Mike, it’s been disabled whilst its future is considered.

It was always a bit hit and miss in how it worked and was not that much of a QSL indication. For a start it ignores the time, mode and band of the QSO. It essentially boiled down to see if the chaser call was in the activator’s log for the same summit. Now there is a big issue and it comes from the fact that the SOTA DB only contains the information needed for the awards manager to issue awards. It’s not a replacement for your own log, be that paper or computerised. It was never designed to be a general amateur log for users but a log of SOTA activities. It omits stuff that full blown logs do support. Couple that with some of the SOTA rules which are left vague by the MT because the MT feel a vague rule can be better than an extremely precise rule and you get a recurrent problem situation.

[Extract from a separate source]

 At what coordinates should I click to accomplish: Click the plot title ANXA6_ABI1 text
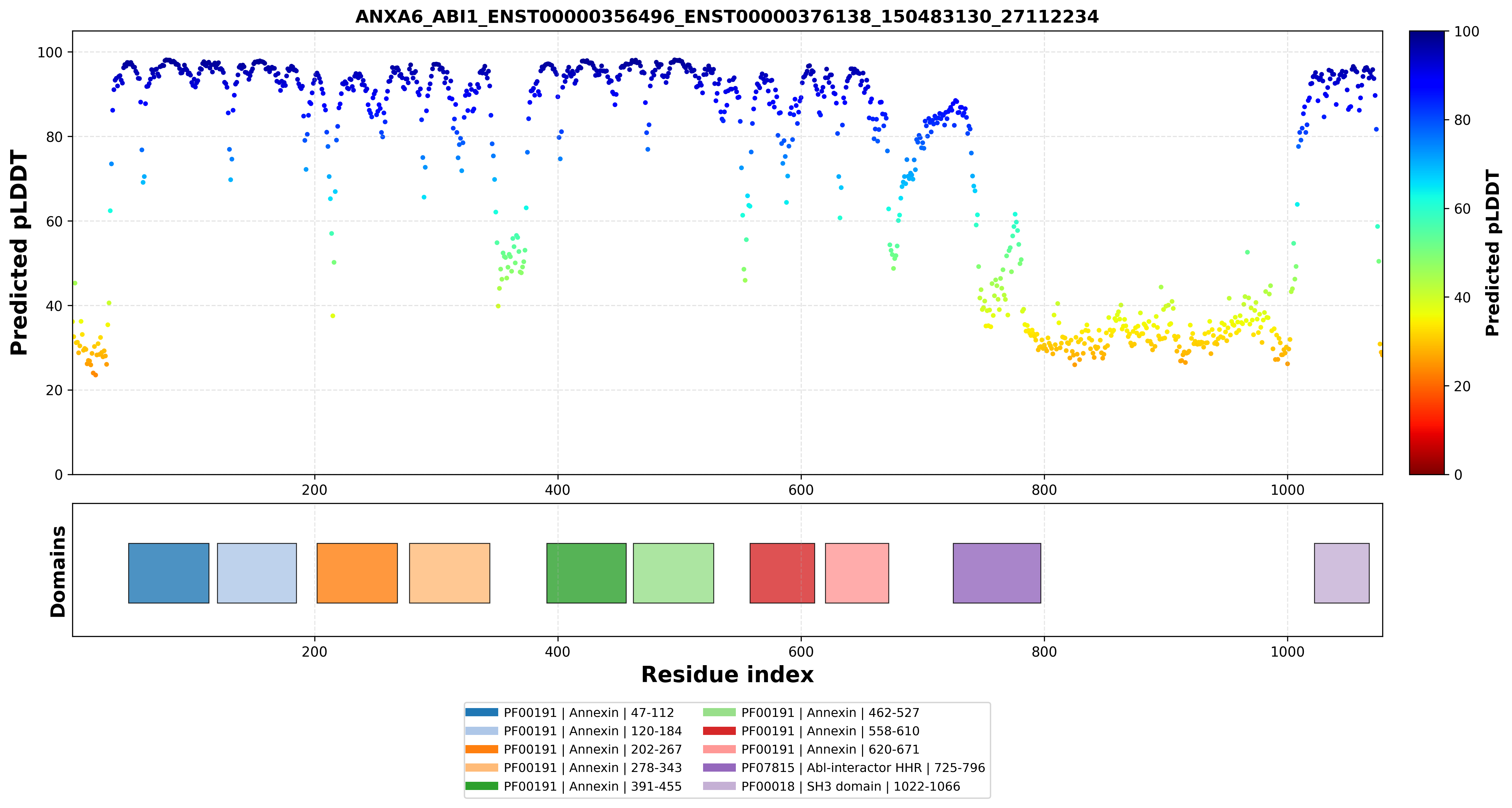click(727, 16)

An example of a deliberately vague rule is the statement “the final ascent must be person powered”. Many times people have asked for a definition of how much, how far, how long for that statement. We don’t have one for the simple reason it depends on who is doing the ascent. If we said last 50m of vertical height gained must be done unaided then we exclude and number of less-able bodied people. We would need a plethora of rules then for people with heart conditions who can walk a few hundred metres unaided, or people with arthritis, or degrees of muscle impairment. Instead we expect people to do their best such their peers would not think they were slacking. For very fit people, we expect to you to do lots of effort. I can understand that some people would much rather have a specific rule but that pushes a never ending rule writing task on to the MT.

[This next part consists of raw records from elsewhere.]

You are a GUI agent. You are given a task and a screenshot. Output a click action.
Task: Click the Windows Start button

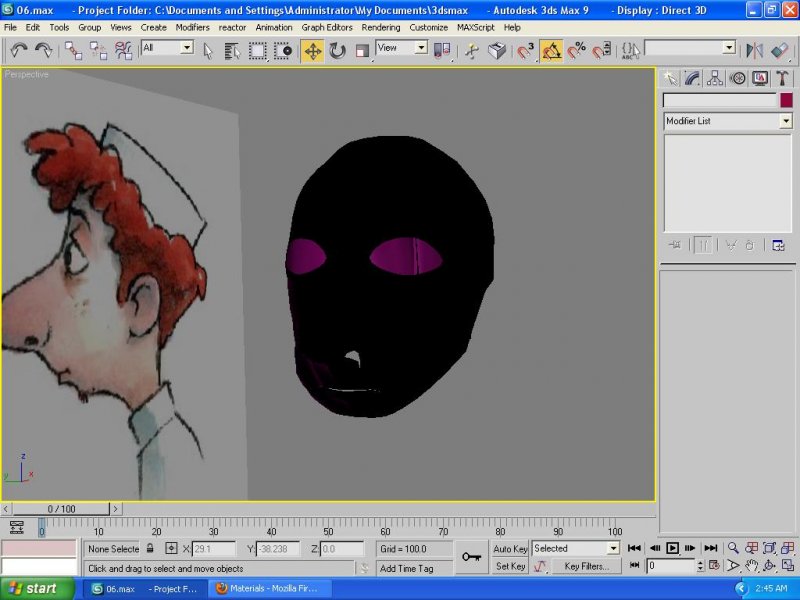click(30, 588)
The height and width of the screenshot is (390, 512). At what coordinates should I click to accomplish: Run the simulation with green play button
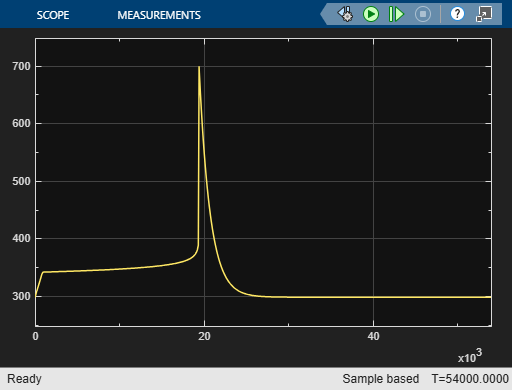coord(371,14)
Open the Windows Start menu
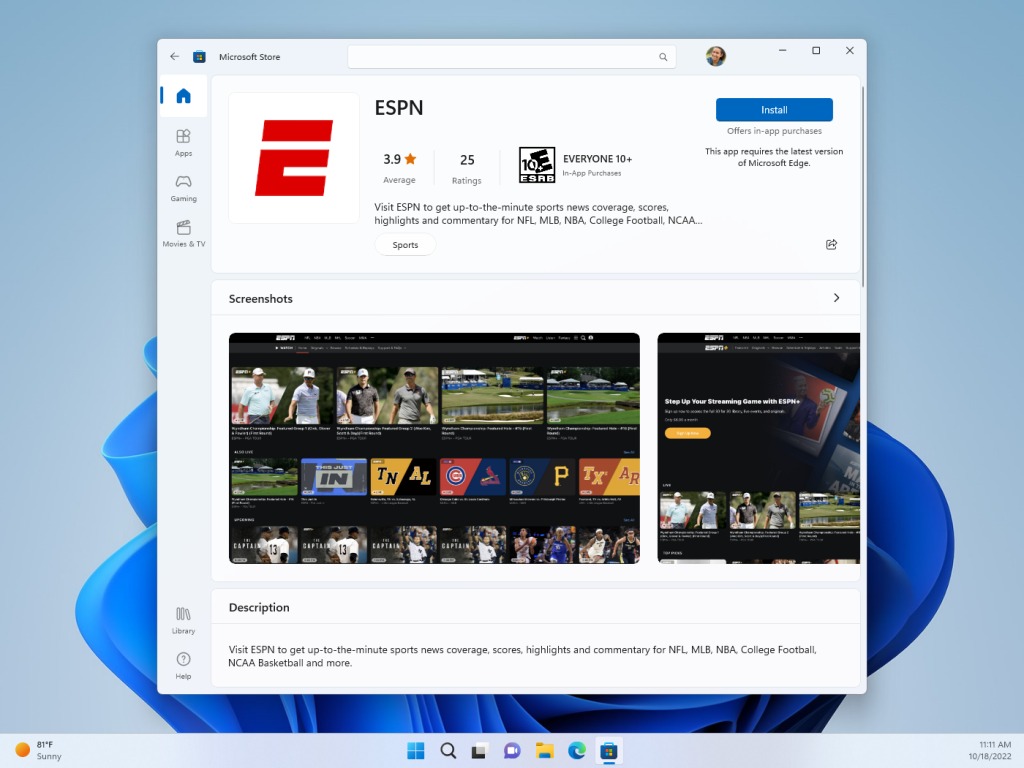The height and width of the screenshot is (768, 1024). [415, 751]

Another vague rule is how long an activation is. We can tell you the rules that matter, we can tell you that you need 4 QSOs to be able to claim points, we can tell you that you can only activate a summit once/year for points and once/year for bonus points. I can tell you the DB wont let you enter 2 activations for the same summit the same day. (I think perhaps it should and score one of them as zero points but the current code is plain and simple and doesn’t allow it.) But we can’t tell you how long an activation is because we don’t define it. We do know you cannot do two activations at once. I don’t think it matters that there is no definition, as such, of the length.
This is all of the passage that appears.